» **Study questions**
(a) Summarize the trial description below in two sentences.
(b) According to the trial description below, how is the primary outcome defined?
(c) Write out the part of the trial description below that falls between "In order to" and "250 selected patients.", inclusive.

Pediatric Cardiac Surgery Clinical Trial
Official title:
Does the Choice of Perioperative Inotropes Has Influence on the Morbidity and Mortality of Infants Operated for Complex Heart Defects?
Our study is based on the observation that management of the cardiopulmonary by-pass
withdrawal in pediatric heart surgery is quite variable between medical teams.
Indeed, in our center (HUDERF), the most common inotropic plan is dobutamine only or
combination of milrinone and adrenalin but their uses seem to be very anesthesiologist
dependent.
Despite the lack of sufficient evidence, the choice is probably multi-factorial, based mainly
on the inotrope pharmacology, the patient physiopathology and the anesthesiologist
preference.
The aim of this study is to determine if one of these inotropic strategy (dobutamine VS
milrinone + adrenaline) is better compared to the other in terms of morbi-mortality.
In order to do that, the investigators will realize a retrospective study based on files from
January 2008 to December 2018 concerning 250 selected patients.
As use of inotropes is highly variable between anesthesiologists, the investigators want to
study if the choice of the inotropic drugs have an impact on morbid-mortality in paediatric
cardiac surgery.
The investigators will retrospectively review the files from patients operated from january
2008 to December 2018. The investigators will concentrate on high risk patients defined as
age ≤ 1 year, RACHS score ≥ 3 and complex heart surgery (Switch procedure, atrioventricular
canal defect, aortic coarctation or aortic arch interruption, truncus arteriosus, mitral
valvuloplasty). The investigators aim for a study population of about 250 patients. Primary
outcome will be MODS score defined by death or 2 organ dysfunction (circulatory, respiratory
or renal failure).
Statistical analysis:
One propensity score will be performed on two groups: Dobu and Milri. After 15 multiple
imputations of the datasets using the mice R package, the CBPS R package will be used to
perform the propensity score, estimating an Average Treatment Effect (ATE), using covariate
balancing and requesting an exact match, which has been showed to be superior to traditional
logistic regression approaches and boosted classification and regression trees . An absolute
standardized difference less than 10-15% will be considered to support the assumption of
balance between the groups because it is not affected by the sample size, unlike P-values,
and it may be used to compare the relative balance of variables measured in different units.

» **Given data**
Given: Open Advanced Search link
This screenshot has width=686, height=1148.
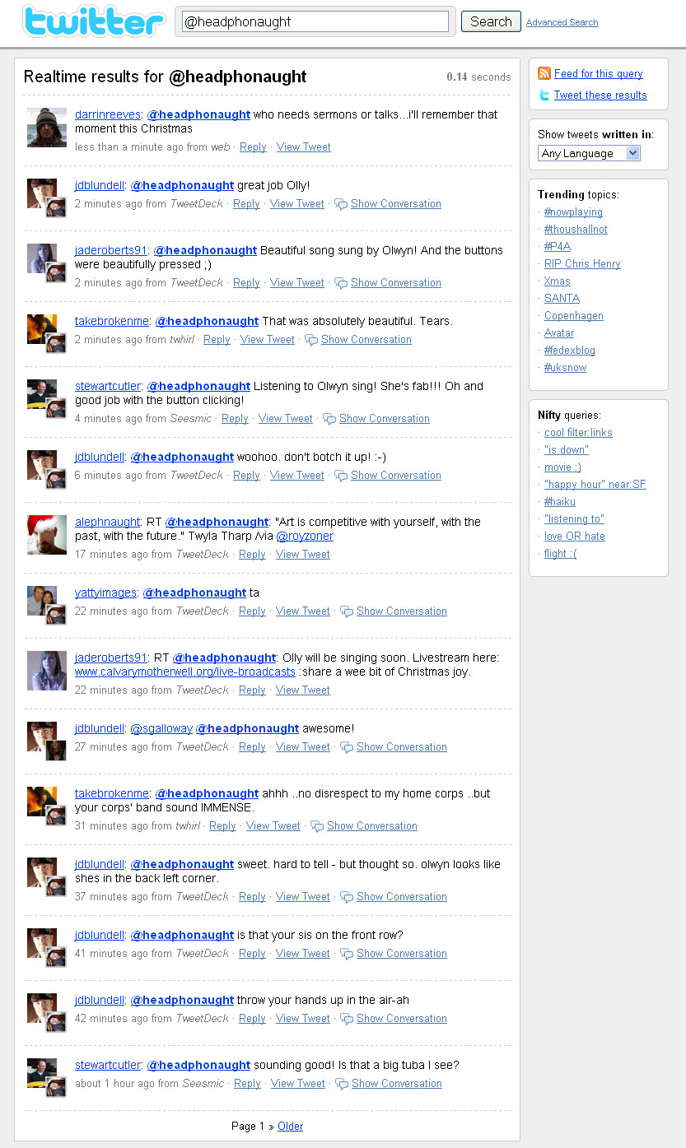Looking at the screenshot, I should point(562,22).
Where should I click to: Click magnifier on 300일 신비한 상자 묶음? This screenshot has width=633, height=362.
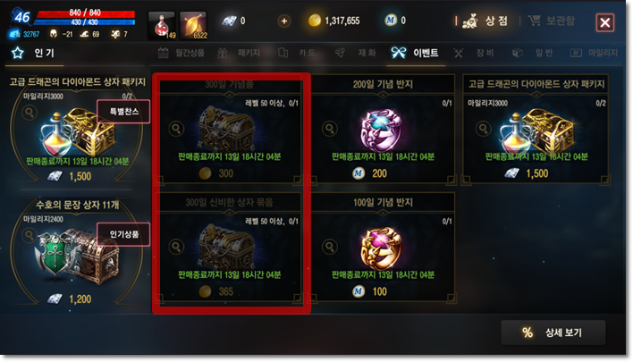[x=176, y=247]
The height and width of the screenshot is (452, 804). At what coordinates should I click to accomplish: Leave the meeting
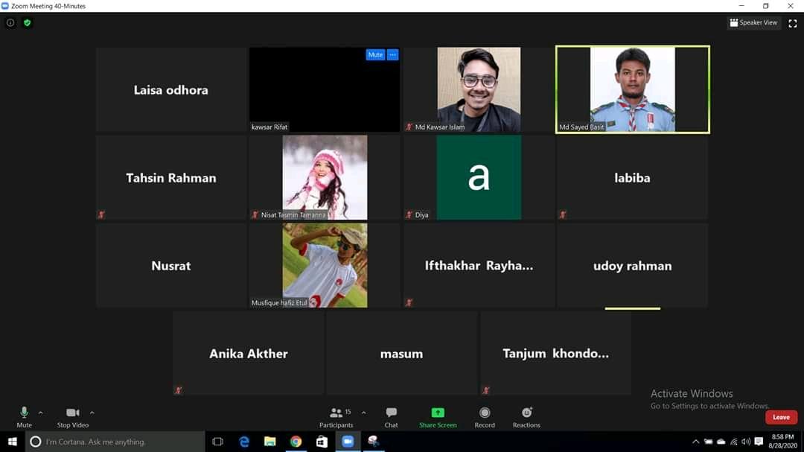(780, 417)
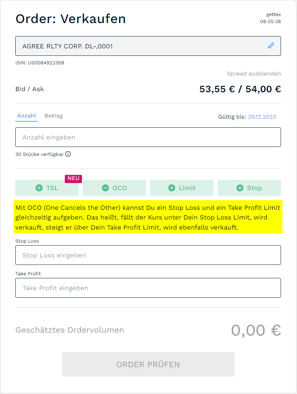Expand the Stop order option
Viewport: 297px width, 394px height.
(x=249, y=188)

...

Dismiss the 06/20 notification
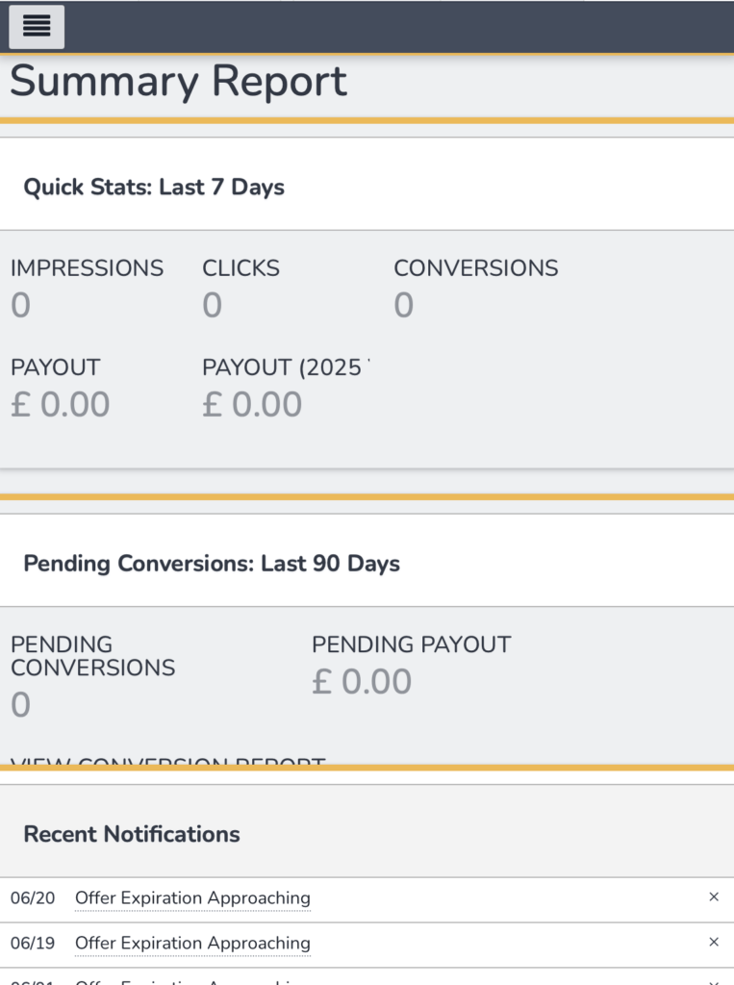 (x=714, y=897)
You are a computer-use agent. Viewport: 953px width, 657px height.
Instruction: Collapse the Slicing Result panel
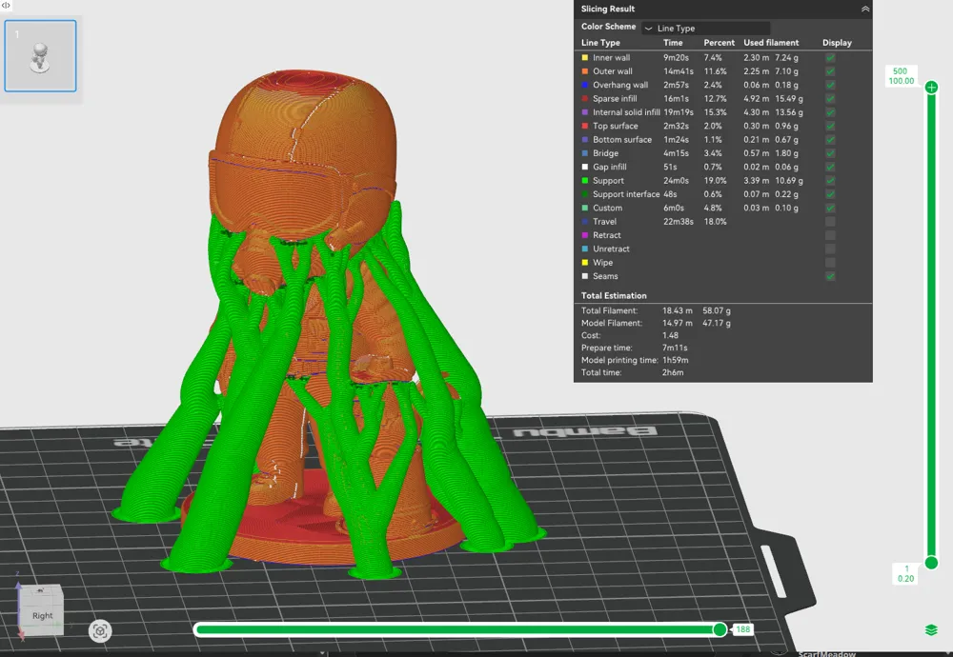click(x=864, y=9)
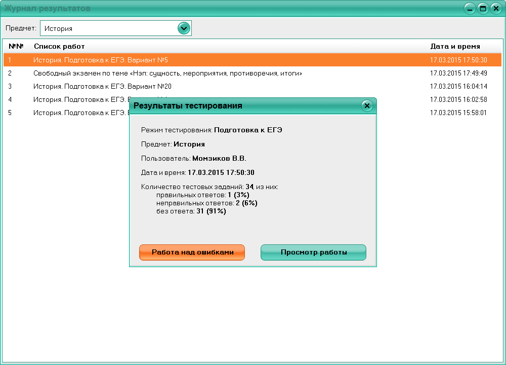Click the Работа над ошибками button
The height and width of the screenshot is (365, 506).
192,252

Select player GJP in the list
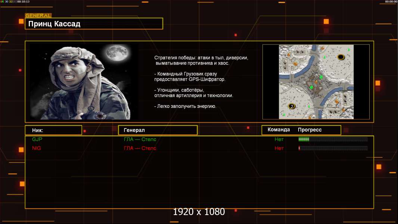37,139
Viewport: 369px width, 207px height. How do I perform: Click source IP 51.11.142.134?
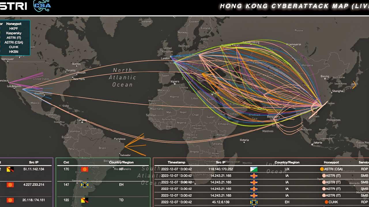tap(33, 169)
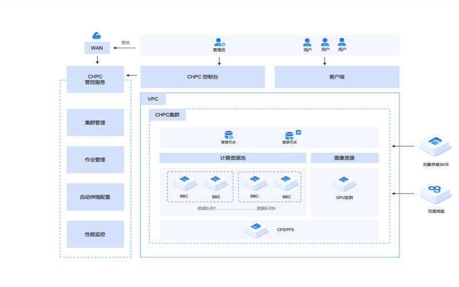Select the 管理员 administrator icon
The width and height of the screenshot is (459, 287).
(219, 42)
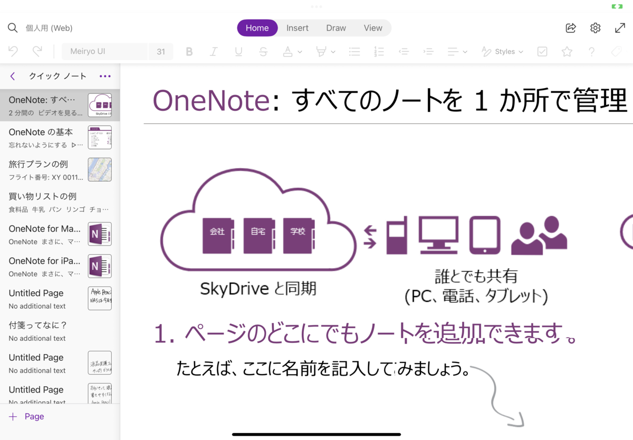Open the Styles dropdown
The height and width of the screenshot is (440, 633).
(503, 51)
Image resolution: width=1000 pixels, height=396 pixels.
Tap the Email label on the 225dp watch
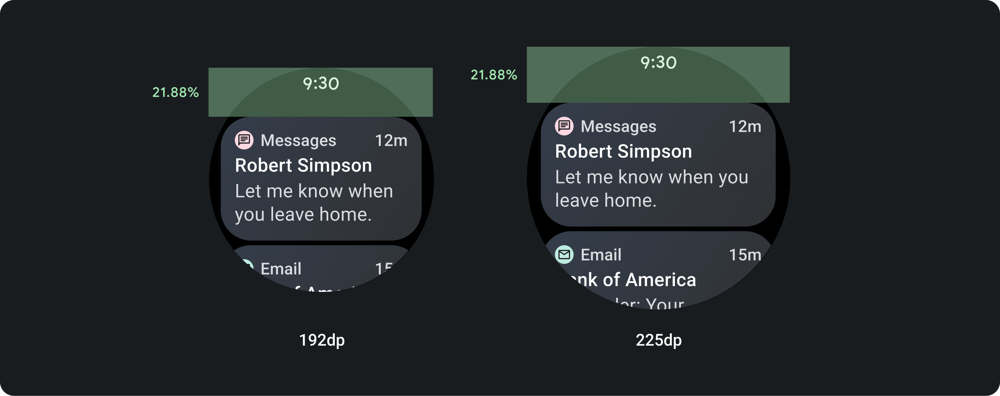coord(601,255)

* * *

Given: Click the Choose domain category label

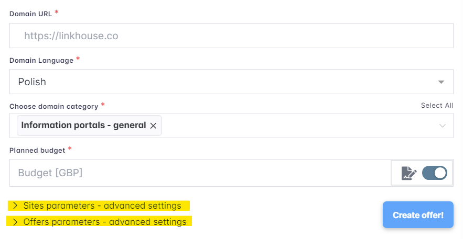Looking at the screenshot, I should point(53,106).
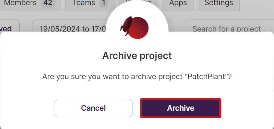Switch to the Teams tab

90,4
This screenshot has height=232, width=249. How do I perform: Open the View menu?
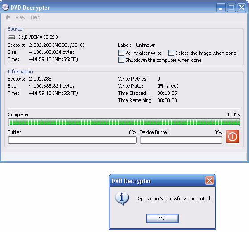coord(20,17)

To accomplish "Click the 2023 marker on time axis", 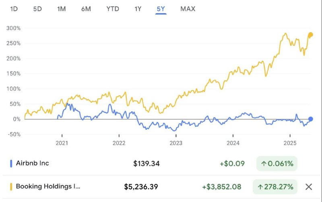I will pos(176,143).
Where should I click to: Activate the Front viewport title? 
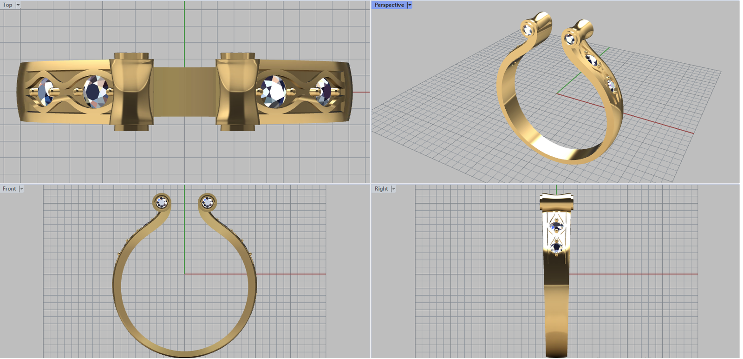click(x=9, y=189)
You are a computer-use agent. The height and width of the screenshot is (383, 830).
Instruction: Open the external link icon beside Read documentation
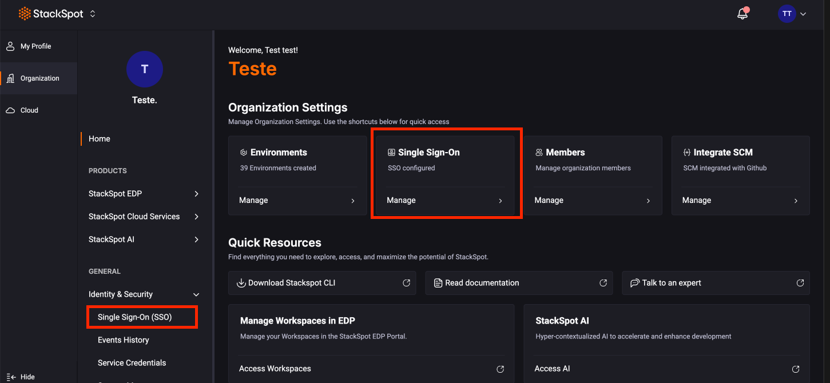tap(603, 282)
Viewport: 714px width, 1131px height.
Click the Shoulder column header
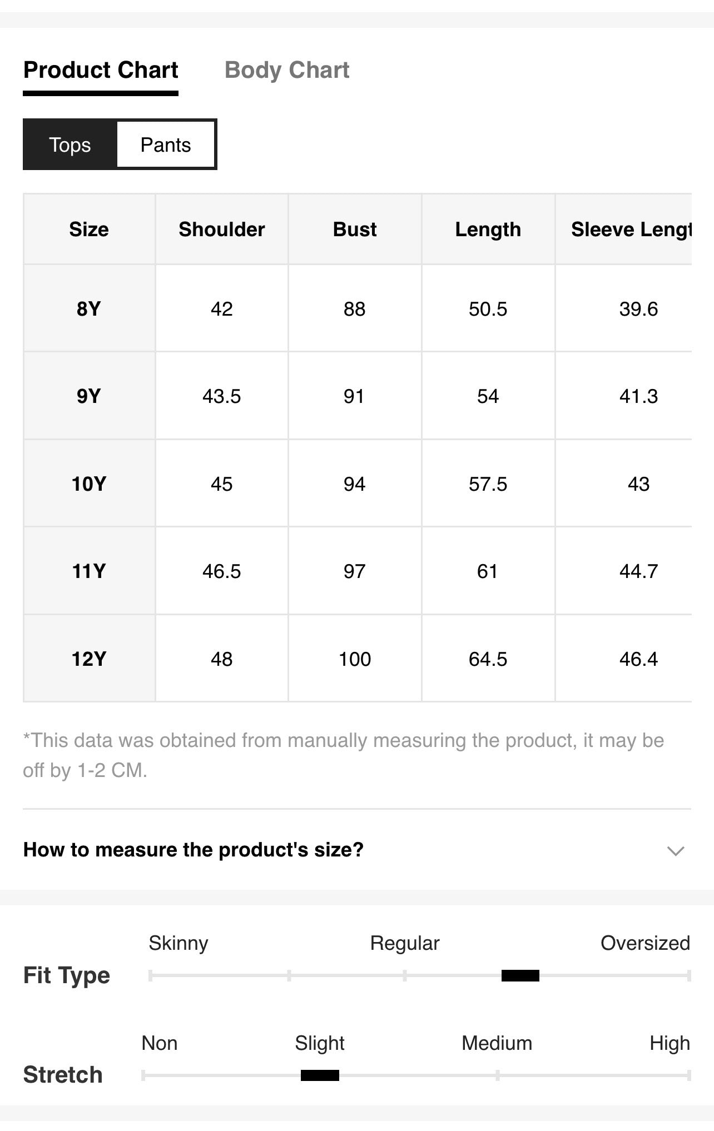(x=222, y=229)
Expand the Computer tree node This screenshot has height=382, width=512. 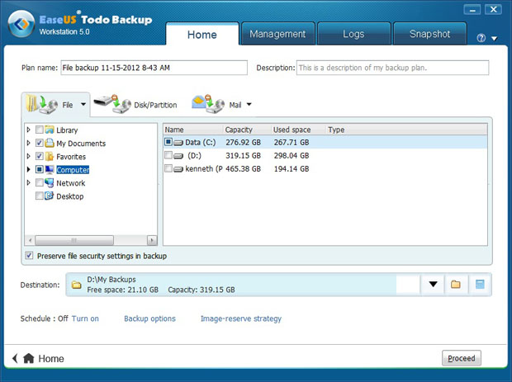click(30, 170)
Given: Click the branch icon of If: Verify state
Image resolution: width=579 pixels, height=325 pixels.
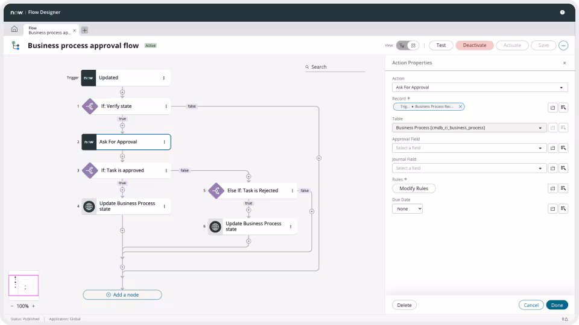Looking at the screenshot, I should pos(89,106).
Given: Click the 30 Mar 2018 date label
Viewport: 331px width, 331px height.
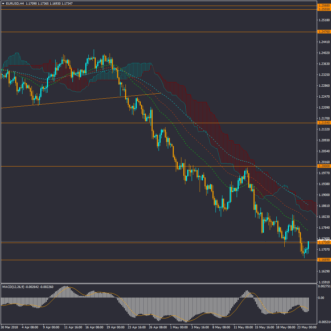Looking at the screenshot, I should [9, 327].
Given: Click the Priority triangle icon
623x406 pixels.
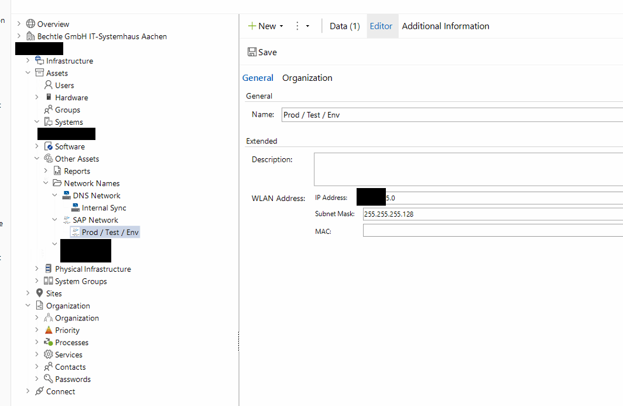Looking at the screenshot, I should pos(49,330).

» **List of answers**
(a) Inotrope use when withdrawing cardiopulmonary bypass in pediatric heart surgery varies between anesthesiologists, so the study aims to determine whether dobutamine alone or milrinone plus adrenaline is better in terms of morbidity and mortality. The investigators will retrospectively review files from January 2008 to December 2018 for about 250 high-risk patients, using the MODS score as the primary outcome and a propensity score to compare the two groups.

(b) The primary outcome is the MODS score, defined by death or dysfunction of two organs (circulatory, respiratory, or renal failure).

(c)
In order to do that, the investigators will realize a retrospective study based on files from
January 2008 to December 2018 concerning 250 selected patients.